In [123]:
%load_ext autoreload
%autoreload 2

The autoreload extension is already loaded. To reload it, use:
  %reload_ext autoreload


In [125]:
import os
import json

def filter_skip_relations(all_relations, allowed_relations):
    """Return a list of relations not in allowed_relations."""
    return [r for r in all_relations if r not in allowed_relations]

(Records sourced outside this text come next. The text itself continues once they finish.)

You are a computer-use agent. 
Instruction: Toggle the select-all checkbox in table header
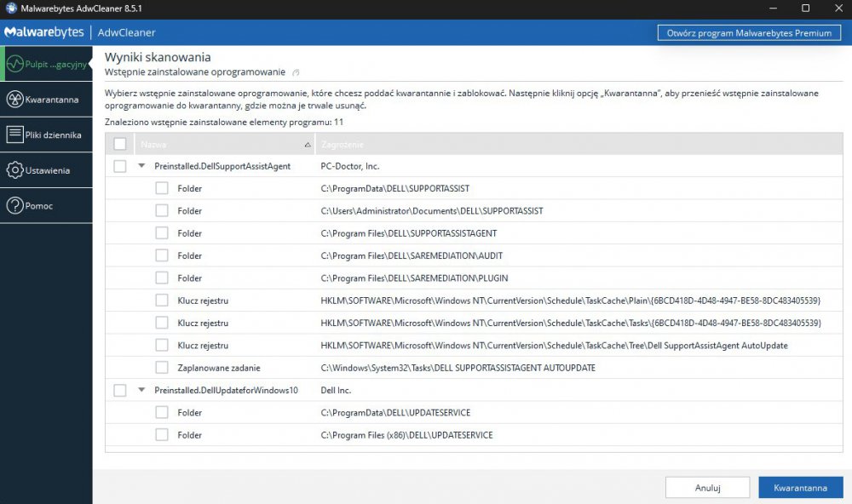pos(120,144)
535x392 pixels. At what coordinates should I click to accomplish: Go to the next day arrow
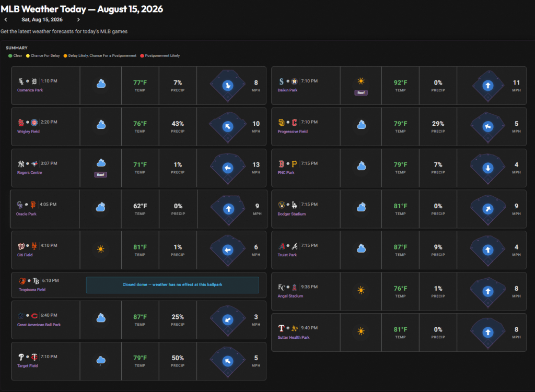78,20
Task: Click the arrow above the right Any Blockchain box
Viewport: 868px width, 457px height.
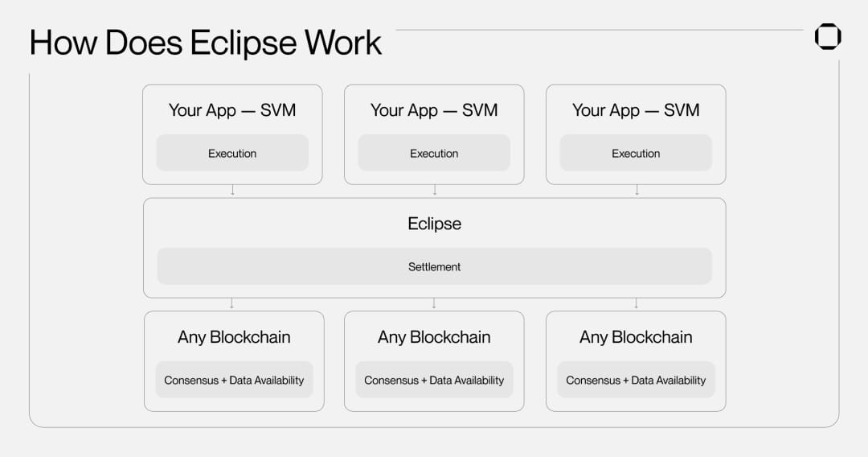Action: pos(636,304)
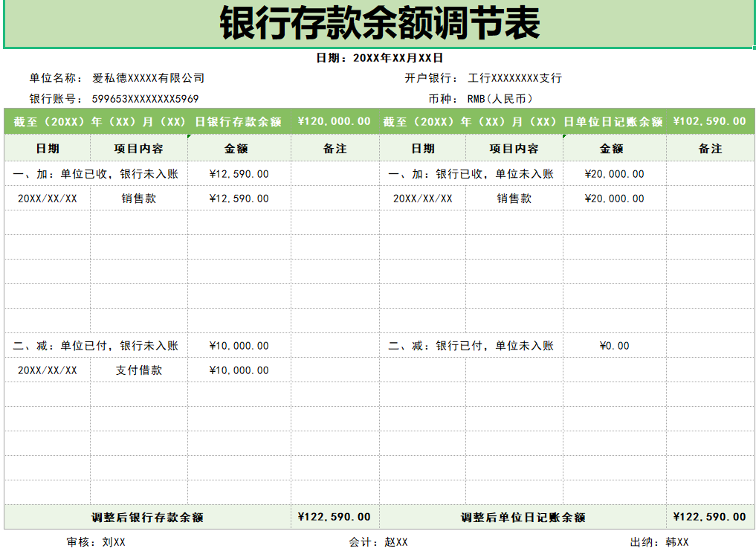Viewport: 756px width, 560px height.
Task: Select the bank name 工行XXXXXXXX支行 cell
Action: coord(514,78)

def transform_data_to_llm_format(data, start_idx=0, skip_relations=[]):
    """Transform the given data into LLM ready dialogue format."""
    new_data = []
    identity_counter = start_idx

    for conversation, triples in data:
        triples_text = [
            {
                "x": triple["x"],
                "r": triple["r"][0].split(':')[-1],
                "y": triple["y"]
            }
            for triple in triples
            if triple["r"] and triple["r"][0].split(':')[-1] not in skip_relations
        ]

        conversation_entry = {
            "id": f"identity_{identity_counter}",
            "conversations": [
                {"from": "human", "value": "\n".join(conversation)},
                {"from": "gpt", "value": str(json.dumps(triples_text))}
            ]
        }

        identity_counter += 1

        if triples_text:
            new_data.append(conversation_entry)

    return new_data


def create_directory_if_not_exists(directory_path):
    """Create a directory if it does not already exist."""
    if not os.path.exists(directory_path):
        os.makedirs(directory_path)


def process_and_save_data(file_sets, input_dir, output_dir, skip_relations):
    """Process the input data and save in the specified format."""
    for files in file_sets:
        dataset_name = f"dialog-re-llama-{len(allowed_relations)}cls-{'-'.join(files)}"
        last_data_idx = 0
        new_format = []

        create_directory_if_not_exists(output_dir)

        for f in files:
            input_data_path = os.path.join(input_dir, f'{f}.json')
            
            # Check if file exists
            if os.path.exists(input_data_path):
                with open(input_data_path, encoding='utf8') as fp:
                    data = json.load(fp)

                new_format.extend(transform_data_to_llm_format(data, start_idx=last_data_idx, skip_relations=skip_relations))
                last_data_idx = len(new_format)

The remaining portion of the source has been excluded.